One thing I would advise is that you avoid baking until you know the basics of cooking. Baking is very unforgiving because you often have to follow the recipe exactly and know the techniques.
Also, a few basic tips to get you started.
Always follow the instructions on food when you first start cooking.
I have been cooking since I was 9 and I am now 49. British people tend to use Delia Smith's How to Cook - she is a kitchen guru par excellence and this book gives you, literally, the very basics and some recipes that I still use today.
From my own experience, here are some things that books don't tend to tell you...
Cooking in ovens - fan ovens cook faster when the fan is on and can dry out the food, so if a recipe says use a fan oven, it means it (and vice versa).
Always taste food that is in a pan after about 20 mins. Put a spoon in and taste a small bit of it. Add salt and pepper if it needs a bit more taste to it. Spices and herbs become stronger in flavour as the cooking process lengthens and in dishes with liquid, taste gets more intense as the sauce thickens.
When a recipe says fry off onions, it means on a low pan heat (2 electric, 1-2 gas) and preferably with the lid on the pan so the onions don't dry out. It can take anything from 5-10 mins. If it says caramelise them, leave the lid off and they are caramelised when they look golden brown. Cooked onions can be used to intensify flavours, especially red meats and cheeses.
Look at your meat before you cook it to see what it looks like raw. If you see anything that is still that raw colour (or similar) after cooking, then it is still raw and needs cooking. Pan frying that bit of raw meat will generally cook it - just heat the pan and then add the raw bit of meat to that part of the pan and cook until it looks cooked. If you are unsure about a piece of meat being raw, cut it with a knife to check if the middle is raw. Meats that must be cooked all the way through are generally white meat, like chicken, turkey, bacon and pork. Red meat like beef and lamb can be red in the middle and cooked on the outside, though some are horrible if too raw (like lamb).
Simmering - If you are using a pan and leaving it for a while, always go for a low heat like 2 (electric) and 1 or 2 for gas. Put the lid on as it keeps the liquid in, but go for a pan that has a glass lid with a hole in it to let some of the steam escape - this helps stop the liquid from boiling over onto the cooker surfaces. Each cooker has a slightly different setting, so don't assume that because your cooker simmers great on 2, your friends cooker may not work better at simmering on 1 or 3. Check the pan after 5 mins and if liquid is boiling over the edges of the pan, take it off the heat and drop the heat by 1 (or take off the lid if you are already on 1).
Boiling in a pan - leave the lid off if the water is within an inch of the top of the pan (it will make your kitchen steamy so if you have an extractor fan, put it on full to suck away some of the moisture or open a window in the kitchen). If your food in the pan is not covered in water, get a bigger pan.

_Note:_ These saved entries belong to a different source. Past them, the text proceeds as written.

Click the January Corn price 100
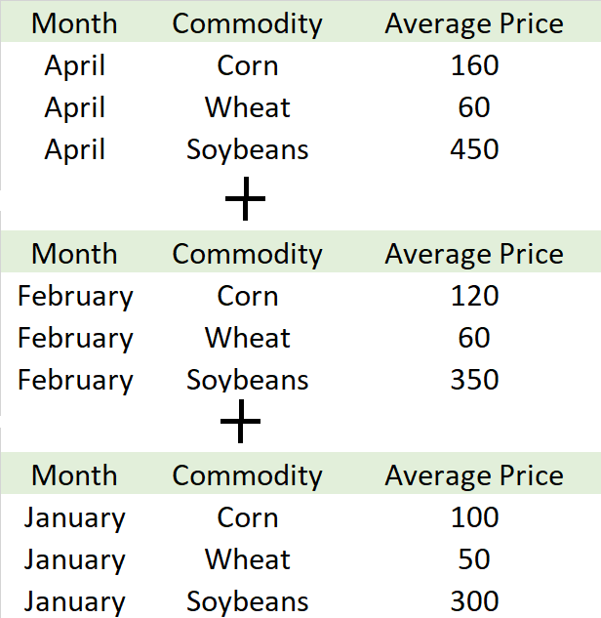Image resolution: width=601 pixels, height=618 pixels. (x=474, y=517)
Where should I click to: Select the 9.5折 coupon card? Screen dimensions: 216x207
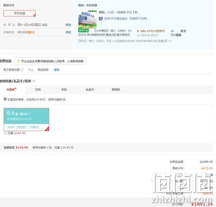26,119
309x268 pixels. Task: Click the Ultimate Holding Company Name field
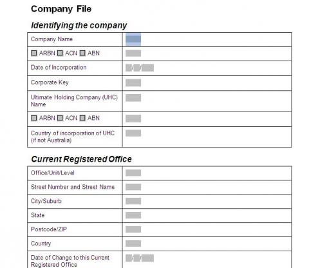[x=133, y=98]
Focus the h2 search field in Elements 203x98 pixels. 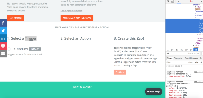click(177, 54)
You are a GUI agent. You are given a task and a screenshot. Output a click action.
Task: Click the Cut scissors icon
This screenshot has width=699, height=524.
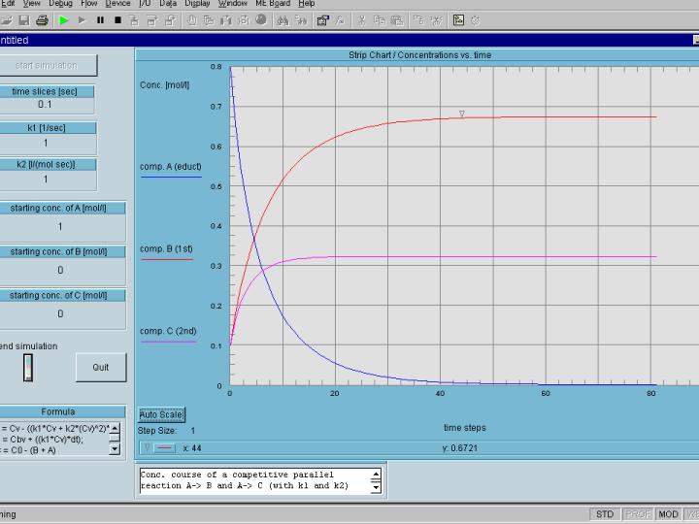pos(362,19)
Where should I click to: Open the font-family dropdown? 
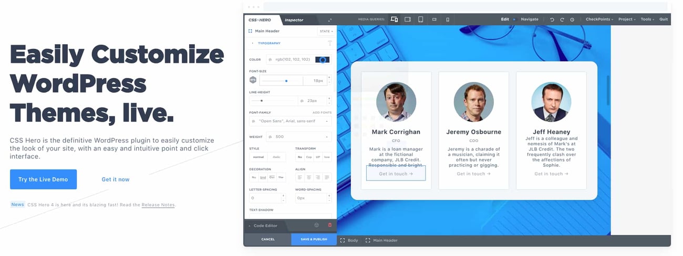[x=291, y=121]
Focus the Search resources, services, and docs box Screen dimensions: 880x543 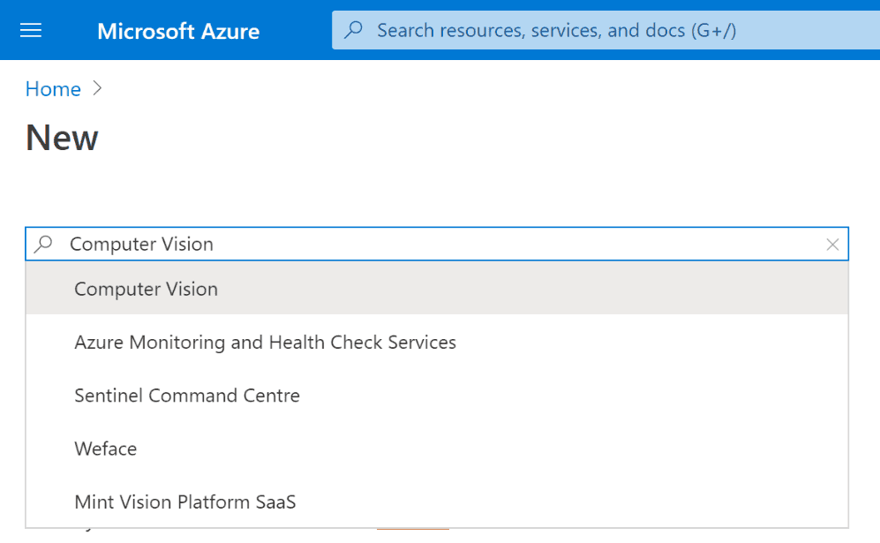(x=606, y=30)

Thinning a sauce or pan of food - If sauce, soup or pot-based meals look like they are getting too thick in a pan you can always add liquid to make it more runny. Milk or cream can be added if you want to add a creamier flavour, yoghurt makes sauce slightly sour, red or white wine work, though the best and simplest is water. Stir it well once you have added the liquid. Taste after stirring it in.
Thickening a sauce or pan of food - If food is too runny, you can add a whole range of different thickening agents, but be careful because some thickeners are savoury and some are sweet. Potato, cornflour (mixed into a paste with melted butter or marg), red lentils and breadcrumbs are good savoury thickeners, but add a little (half a handful) at a time and leave it for five minutes before adding any more. To thicken a cheese sauce, just add cheese. Sweet thickeners are more specialist, follow the recipe.
Cheese in sauces - find a basic cheese sauce recipe and follow it to the letter, but you can try different cheeses. In my experience, if a cheese can be grated or crumbled, it will make a sauce. Mozzarella makes the typical stringiness that certain cheese dishes have, so if you want stringy cheese, add Mozarella.. The stronger a cheese flavour, the stronger the sauces flavour, though a really strong blue cheese sauce can become quite sour in a sauce.